EU countries finally ratify € 750 billion recovery fund after months of delay
After six months of parliamentary debates, internal discussions and legal proceedings, the 27 EU countries have ratified the legal instrument underpinning the bloc’s € 750 billion recovery fund, paving the way for funding for national governments by July.
The last two pending green lights were those of Austria and Poland, which were completed on Thursday after a positive vote in their respective parliaments. The ruling Polish coalition almost broke up over disagreements over the country’s plan to spend and invest its allocated share of funds.
The legal instrument, known as the Own Resources Decision, will allow the European Commission to borrow the necessary liquidity from the financial markets and repay it over the next decades – no later than 2058.
All Member States had to approve legislation, including final version was agreed in December after Poland and Hungary lifted their veto on a mechanism that will link the disbursement of EU funds to respect for the rule of law.
Johannes Hahn, EU budget commissioner, took to Twitter on Thursday evening to celebrate the news and promised that the stimulus package, known as Next Generation EU, will be operational soon.

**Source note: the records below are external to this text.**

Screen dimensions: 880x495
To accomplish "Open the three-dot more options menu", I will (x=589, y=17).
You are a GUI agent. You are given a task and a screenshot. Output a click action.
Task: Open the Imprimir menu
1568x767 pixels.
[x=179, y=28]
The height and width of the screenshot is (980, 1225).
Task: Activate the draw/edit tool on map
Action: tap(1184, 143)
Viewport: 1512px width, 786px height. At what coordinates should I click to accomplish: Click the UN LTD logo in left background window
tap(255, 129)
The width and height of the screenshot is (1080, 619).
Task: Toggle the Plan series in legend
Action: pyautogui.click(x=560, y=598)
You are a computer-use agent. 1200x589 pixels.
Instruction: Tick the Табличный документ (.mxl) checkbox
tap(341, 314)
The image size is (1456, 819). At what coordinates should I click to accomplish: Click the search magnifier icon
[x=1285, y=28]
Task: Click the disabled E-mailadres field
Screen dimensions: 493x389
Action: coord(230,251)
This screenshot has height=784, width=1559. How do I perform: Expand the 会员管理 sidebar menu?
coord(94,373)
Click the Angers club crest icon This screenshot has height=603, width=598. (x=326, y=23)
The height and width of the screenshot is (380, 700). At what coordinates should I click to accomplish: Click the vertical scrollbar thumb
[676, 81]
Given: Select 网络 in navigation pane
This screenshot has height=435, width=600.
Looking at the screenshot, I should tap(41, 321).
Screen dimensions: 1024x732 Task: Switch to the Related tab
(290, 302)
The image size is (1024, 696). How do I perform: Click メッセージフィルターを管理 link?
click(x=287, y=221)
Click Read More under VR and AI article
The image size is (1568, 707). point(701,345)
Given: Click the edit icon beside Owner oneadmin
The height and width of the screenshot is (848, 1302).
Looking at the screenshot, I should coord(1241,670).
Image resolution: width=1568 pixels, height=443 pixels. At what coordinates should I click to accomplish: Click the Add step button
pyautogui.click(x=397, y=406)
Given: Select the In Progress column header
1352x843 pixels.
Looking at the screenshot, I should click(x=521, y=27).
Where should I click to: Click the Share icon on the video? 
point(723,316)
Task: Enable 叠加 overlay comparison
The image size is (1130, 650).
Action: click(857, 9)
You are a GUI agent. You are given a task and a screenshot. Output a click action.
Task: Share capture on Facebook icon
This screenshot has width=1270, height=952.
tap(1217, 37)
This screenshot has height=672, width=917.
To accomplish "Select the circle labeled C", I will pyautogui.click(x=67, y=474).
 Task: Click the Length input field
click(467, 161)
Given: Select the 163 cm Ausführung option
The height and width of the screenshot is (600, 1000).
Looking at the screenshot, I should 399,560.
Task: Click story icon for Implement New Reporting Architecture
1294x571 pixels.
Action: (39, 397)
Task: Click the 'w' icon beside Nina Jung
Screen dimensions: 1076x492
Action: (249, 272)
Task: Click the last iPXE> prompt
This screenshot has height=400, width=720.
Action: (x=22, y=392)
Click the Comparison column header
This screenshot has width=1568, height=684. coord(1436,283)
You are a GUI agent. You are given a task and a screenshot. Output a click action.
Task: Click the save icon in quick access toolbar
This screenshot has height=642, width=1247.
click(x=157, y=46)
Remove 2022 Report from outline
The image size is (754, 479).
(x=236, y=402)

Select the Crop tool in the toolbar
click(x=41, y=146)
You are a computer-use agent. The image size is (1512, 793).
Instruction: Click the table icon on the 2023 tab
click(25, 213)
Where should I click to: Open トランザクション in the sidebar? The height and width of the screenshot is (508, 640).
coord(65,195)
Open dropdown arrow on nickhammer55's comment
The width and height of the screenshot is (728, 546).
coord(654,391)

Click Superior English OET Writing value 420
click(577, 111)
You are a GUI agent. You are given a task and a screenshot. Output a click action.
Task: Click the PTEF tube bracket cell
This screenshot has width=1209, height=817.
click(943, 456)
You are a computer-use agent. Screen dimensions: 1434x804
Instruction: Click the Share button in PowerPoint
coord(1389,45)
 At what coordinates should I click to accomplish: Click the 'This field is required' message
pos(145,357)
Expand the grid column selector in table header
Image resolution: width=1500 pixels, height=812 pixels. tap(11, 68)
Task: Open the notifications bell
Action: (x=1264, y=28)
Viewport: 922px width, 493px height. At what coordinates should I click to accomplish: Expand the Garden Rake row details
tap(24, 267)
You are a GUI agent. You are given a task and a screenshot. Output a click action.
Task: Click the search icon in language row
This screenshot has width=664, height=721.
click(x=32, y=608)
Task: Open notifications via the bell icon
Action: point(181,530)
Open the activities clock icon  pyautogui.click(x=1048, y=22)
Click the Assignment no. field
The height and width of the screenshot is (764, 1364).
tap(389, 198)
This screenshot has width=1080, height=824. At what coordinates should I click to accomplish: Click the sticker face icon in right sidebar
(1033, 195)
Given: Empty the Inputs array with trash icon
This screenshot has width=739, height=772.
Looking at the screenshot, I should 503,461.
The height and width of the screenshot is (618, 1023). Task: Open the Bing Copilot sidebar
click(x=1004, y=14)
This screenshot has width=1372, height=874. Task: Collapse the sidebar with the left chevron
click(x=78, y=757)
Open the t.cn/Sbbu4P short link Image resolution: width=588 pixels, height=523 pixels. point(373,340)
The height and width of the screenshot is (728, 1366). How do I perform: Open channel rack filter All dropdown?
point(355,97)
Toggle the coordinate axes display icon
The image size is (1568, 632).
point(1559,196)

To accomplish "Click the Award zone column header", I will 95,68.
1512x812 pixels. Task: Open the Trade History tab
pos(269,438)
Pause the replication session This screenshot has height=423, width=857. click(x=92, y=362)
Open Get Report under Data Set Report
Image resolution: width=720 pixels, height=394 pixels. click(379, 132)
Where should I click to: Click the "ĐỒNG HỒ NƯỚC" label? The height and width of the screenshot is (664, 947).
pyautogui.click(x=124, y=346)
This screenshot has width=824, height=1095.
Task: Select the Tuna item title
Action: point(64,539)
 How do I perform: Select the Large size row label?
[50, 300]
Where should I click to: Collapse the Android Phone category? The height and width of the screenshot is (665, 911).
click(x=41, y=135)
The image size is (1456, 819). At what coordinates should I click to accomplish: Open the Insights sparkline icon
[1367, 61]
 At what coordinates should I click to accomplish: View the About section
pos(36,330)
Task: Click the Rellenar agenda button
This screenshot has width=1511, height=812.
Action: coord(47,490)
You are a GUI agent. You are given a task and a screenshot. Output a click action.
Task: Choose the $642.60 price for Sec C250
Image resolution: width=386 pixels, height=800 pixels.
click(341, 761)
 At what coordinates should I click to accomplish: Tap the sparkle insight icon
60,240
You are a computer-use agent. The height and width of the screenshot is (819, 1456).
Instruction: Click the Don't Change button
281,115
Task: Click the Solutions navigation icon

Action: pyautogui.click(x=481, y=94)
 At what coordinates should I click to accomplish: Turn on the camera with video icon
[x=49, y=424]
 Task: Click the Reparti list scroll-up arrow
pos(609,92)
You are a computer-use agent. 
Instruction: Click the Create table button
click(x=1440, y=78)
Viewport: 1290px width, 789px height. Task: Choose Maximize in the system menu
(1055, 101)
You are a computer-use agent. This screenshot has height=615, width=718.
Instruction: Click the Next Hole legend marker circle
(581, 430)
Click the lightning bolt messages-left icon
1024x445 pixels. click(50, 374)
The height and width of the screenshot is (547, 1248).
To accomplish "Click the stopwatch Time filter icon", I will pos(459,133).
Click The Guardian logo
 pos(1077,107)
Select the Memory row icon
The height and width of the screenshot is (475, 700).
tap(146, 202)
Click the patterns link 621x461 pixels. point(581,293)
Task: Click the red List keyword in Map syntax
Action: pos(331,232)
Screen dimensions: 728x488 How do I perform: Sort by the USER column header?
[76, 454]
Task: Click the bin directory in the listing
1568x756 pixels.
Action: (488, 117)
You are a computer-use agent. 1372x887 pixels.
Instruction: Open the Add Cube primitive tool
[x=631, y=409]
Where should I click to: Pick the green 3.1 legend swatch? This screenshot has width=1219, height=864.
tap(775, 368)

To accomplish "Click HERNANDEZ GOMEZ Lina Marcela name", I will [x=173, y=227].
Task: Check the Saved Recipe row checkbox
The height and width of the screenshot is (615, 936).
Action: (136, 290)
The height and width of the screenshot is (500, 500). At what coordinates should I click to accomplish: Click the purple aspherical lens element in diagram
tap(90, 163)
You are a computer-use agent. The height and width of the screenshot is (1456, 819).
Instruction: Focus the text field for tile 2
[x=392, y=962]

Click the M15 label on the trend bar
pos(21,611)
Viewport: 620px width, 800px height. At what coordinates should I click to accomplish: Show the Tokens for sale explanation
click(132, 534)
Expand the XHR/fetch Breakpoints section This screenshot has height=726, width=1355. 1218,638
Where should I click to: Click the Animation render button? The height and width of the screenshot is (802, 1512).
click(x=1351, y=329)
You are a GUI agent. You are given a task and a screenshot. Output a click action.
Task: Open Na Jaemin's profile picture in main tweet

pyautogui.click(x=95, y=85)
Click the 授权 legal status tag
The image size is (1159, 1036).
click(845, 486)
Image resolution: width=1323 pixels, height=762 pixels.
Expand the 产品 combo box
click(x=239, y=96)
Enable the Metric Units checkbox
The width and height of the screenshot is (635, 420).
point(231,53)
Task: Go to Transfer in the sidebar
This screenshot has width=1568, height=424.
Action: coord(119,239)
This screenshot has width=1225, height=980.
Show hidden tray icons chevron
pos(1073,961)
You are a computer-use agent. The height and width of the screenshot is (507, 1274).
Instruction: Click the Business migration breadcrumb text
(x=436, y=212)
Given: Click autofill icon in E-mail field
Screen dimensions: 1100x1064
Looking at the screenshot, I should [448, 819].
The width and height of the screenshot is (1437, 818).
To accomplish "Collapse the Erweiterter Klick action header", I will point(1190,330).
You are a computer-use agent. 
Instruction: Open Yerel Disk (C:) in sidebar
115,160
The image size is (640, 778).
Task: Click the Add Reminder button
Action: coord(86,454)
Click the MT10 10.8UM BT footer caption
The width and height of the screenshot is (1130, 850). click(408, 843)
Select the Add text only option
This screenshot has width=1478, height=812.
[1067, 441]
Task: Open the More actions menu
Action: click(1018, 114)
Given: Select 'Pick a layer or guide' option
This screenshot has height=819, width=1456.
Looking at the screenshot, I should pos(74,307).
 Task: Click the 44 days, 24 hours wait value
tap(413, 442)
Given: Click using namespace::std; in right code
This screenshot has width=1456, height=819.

“I am confident that all remaining steps can be finalized again in May, which would allow us to launch #NGEU and start borrowing on #capitalmarkets as early as June!” Hahn said.
The European Commission is currently reviewing the National Recovery and Resilience Plans that Member States have gradually submitted. These plans, which cover hundreds of pages, describe how each country intends to spend the money. Most investment projects should be geared towards green and digital transitions.
To date, Brussels has received a total of 19 plans, from Belgium, Denmark, Germany, Greece, Spain, France, Croatia, Italy, Cyprus, Latvia, Lithuania, Luxembourg, Hungary, Austria, Poland, Portugal, Slovenia, Slovakia, and Finland.
Now that the own resources decision is finally ratified and the Commission is therefore authorized to borrow on the markets, liquidity could start to flow as soon as the first national plans are approved by the Commission and the Council.
In the most optimistic scenario, disbursements could start in July, a year after EU leaders agreed to create the historic fund to help their economies recover from the devastating impact of the coronavirus pandemic.
Throughout the second half of 2021, Brussels is ready to distribute between 60 and 100 billion euros.
A complicated ratification process
The creation of Next Generation EU was initially hailed as “the Hamiltonian moment of the EU”, in reference to the 1979 compromise negotiated by US Treasury Secretary Alexander Hamilton which allowed the US federal government to take over the debt contracted by the US. American states during the revolution. War and pay off that debt with federal bonds.
The arrangement changed the jurisdiction of the US federal government forever and created a fiscal union. Next Generation EU does not set up any permanent fiscal union, a prospect which remains anathema to some, but which represents the most important milestone in European integration since the introduction of the euro.
Despite the urgency caused by the coronavirus pandemic, internal discussions and bureaucratic measures ended up slowing down the practical establishment of the fund. Croatia and Cyprus were the first member states690520_FR.pdf) to ratify the own resources decision in mid-January, while the latter, Austria and Poland, gave their green light at the end of May.
In addition to the protracted debates in some national parliaments, the ratification also took on a judicial dimension when, at the end of March, the German Constitutional Court decided to examine an emergency appeal filed by the far-right Alternative for Germany party ( AfD) which promoted the recovery fund. violated EU treaties.
The appeal was ultimately dismissed by German judges, who ruled that the price of the Next Generation EU derailment was too high to pay given the gravity of the current crisis.
The countries of the South, as well as the European Commission, are increasingly impatient with the slowness of the ratification process. Portugal, which currently holds the rotating EU Council presidency, urged colleagues to speed things up and end the economic damage.
After US President Joe Biden passed a colossal $ 1.9 trillion (€ 1.56 trillion) relief bill in March, all eyes turned to the EU, whose recovery fund has was conceived months before Biden’s but was still pending. French President Emmanuel Macron even hinted that a second package might be needed to prevent the bloc from lagging behind its Atlantic counterpart.
The main element of the EU fund is the Recovery and Resilience Mechanism (FRR) of € 672.5 billion, of which € 312.5 billion will be disbursed in the form of grants and € 360 billion in form of loans. Many countries have chosen not to apply for loans which, unlike grants, must be repaid at the national level. This means that the total EU stimulus fund will not reach the initial amount of 750 billion euros.